Passersby and commuters heard the gunshots during rush hour. Armed police and vehicles swarmed the area, and authorities sealed off parts of the city.
The shooting took place in a busy downtown area lined with office buildings and hotels across from a ferry terminal on the city’s waterfront.
New Zealand’s prime minister, Chris Hipkins, told a news conference that the shooter was armed with a pump-action shotgun and that he appeared to have acted alone.
Within minutes, scores of police armed with automatic weapons descended on the site, warning people to take cover and ushering them out of the area. Streets were closed in a two-block area, and a police helicopter passed overhead. Officers chased the gunman upstairs, and once there, an exchange of gunfire ensued – which could be heard on the street below the tower.

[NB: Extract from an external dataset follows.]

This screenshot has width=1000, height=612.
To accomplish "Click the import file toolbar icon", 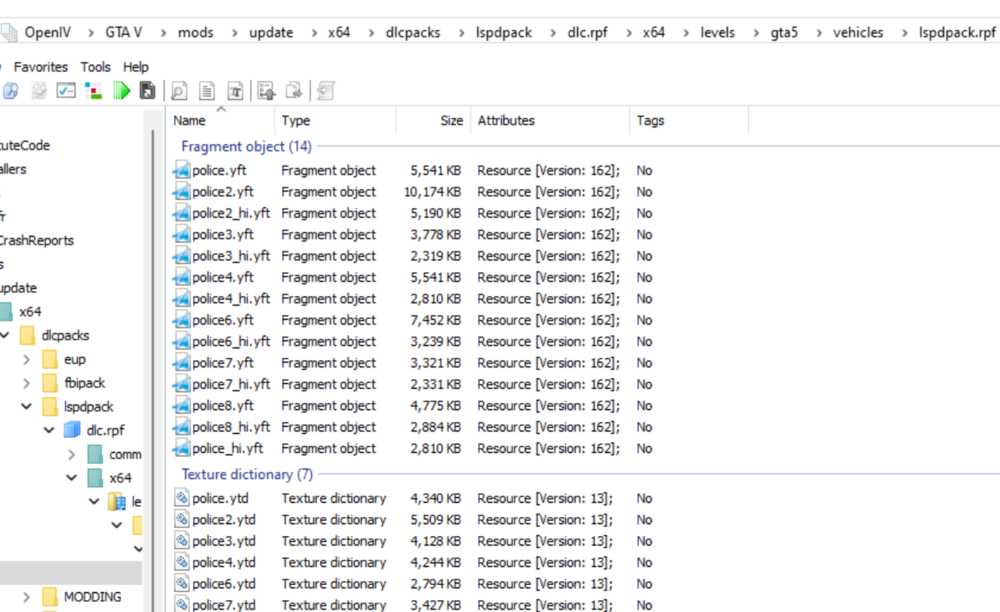I will [266, 90].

Police confronted the gunman in the elevator shaft where he had barricaded himself, and tried to make contact with him, police said.
“The offender opened fire on the police, injuring an officer,” the police said. “Shots were exchanged, and the offender was found dead.”

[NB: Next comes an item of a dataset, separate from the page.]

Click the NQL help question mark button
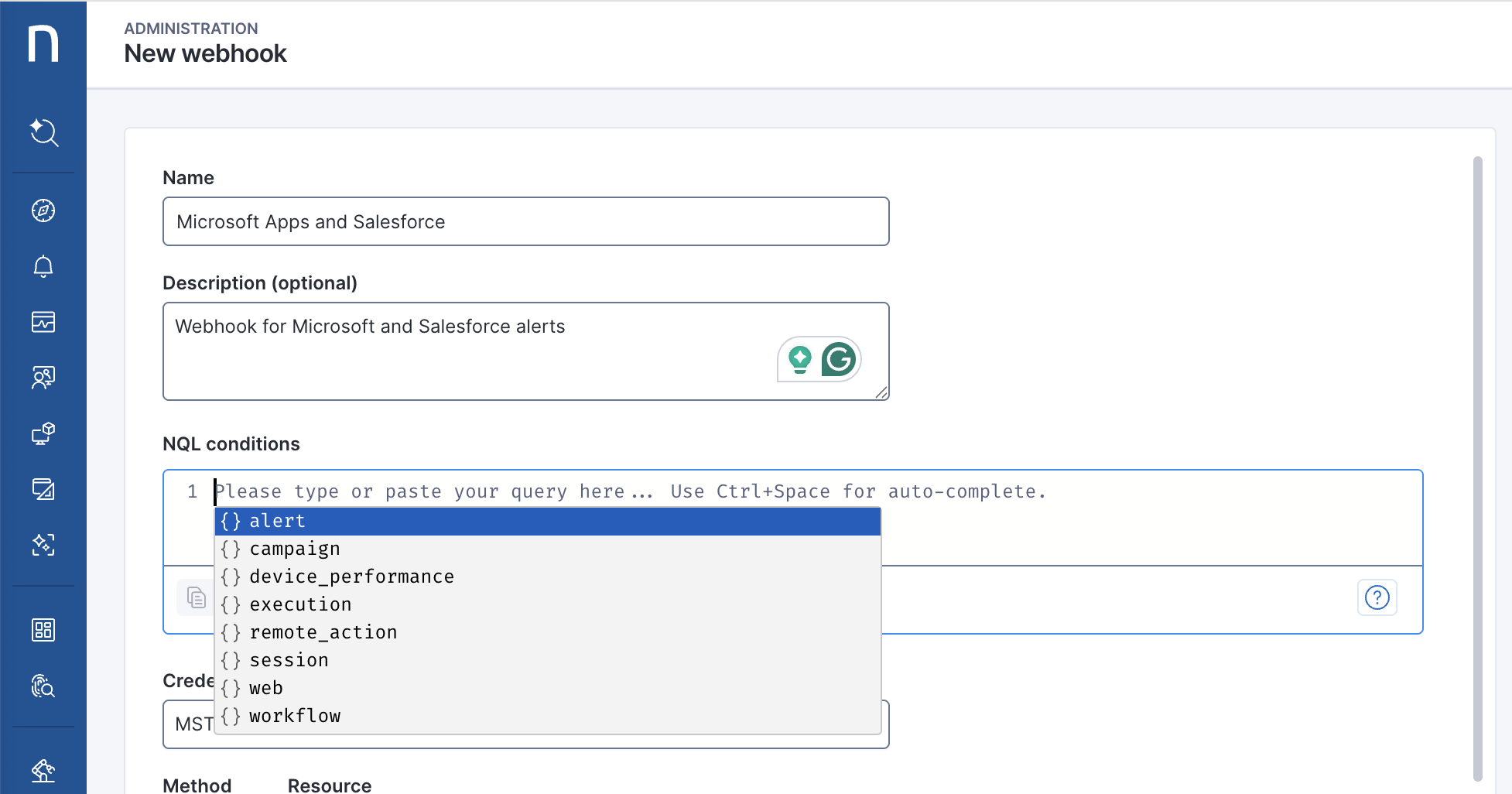1512x794 pixels. click(x=1377, y=597)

Mr. Coster said he was not sure if the gunman was killed by the police.
Mr. Hipkins said the gunman made it to the elevator, and that’s where his body was found.

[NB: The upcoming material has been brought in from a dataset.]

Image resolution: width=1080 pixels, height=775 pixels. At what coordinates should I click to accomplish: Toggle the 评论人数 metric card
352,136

Construction workers, many of whom hid in the building during the shooting, were freed hours later, and police cleared the building.
Mr. Hipkins said the Women’s World Cup would go ahead as planned. FIFA, soccer’s world governing body and the organizer of the tournament, said its top leaders was discussed to the New Zealand authorities and that the organization has “communicated with participating teams affected by this incident.”
The mayor of Auckland, Wayne Brown, told the a post on Twitter: “It’s a scary situation for Aucklanders on their Thursday morning commute to work. Please stay at home, avoid traveling to the city center.”
The Norwegian players were in their hotel during the shooting; some were still sleeping, but local news reports said some had gone downstairs to have breakfast in a dining room just off the lobby on the ground floor. As police moved to close off the area around the shooting, security guards asked members of the Norwegian delegation to stay inside the hotel, according to the president of Norway’s soccer federation, Lise Klaveness.
“Everything is calm in the Norwegian squad,” Halvor Lea, a spokesman for Norway’s women’s team, said in a statement. “Preparations are going on as normal.”
In another statement, Maren Mjelde, the captain of the Norwegian team, said that many players probably woke up to the sound of a helicopter outside their hotel window and the emergency vehicles that arrived out front.
“We felt safe the whole time,” he said.
This is the first mass shooting in New Zealand since the country banned most semiautomatic rifles in 2019, after 51 people were killed when a white supremacist opened fire on Muslims praying at two mosques in Christchurch.
Days after that shooting, Jacinda Ardern, the prime minister at the time, announced a temporary ban on most semiautomatic weapons, and a month-long gun buyback and amnesty program began. Later that year, a nationwide ban went into effect.
Even before then, gun ownership in New Zealand was relatively low, and gun violence was considered uncommon. But in 1997, six people died and four others were injured in the North Island town of Raurimu.
And in 1990, a gunman in the small seaside township of Aramoana killed 13 people and injured three others before the police shoot him. The shootings led to a 1992 amendment to regulations on military-style semiautomatic weapons.
Juliet Macur and Andrew Das reported from Auckland, New Zealand, and Yan Zhuang from Sydney, Australia. Tariq Panja contributed reporting from Sydney, Australia.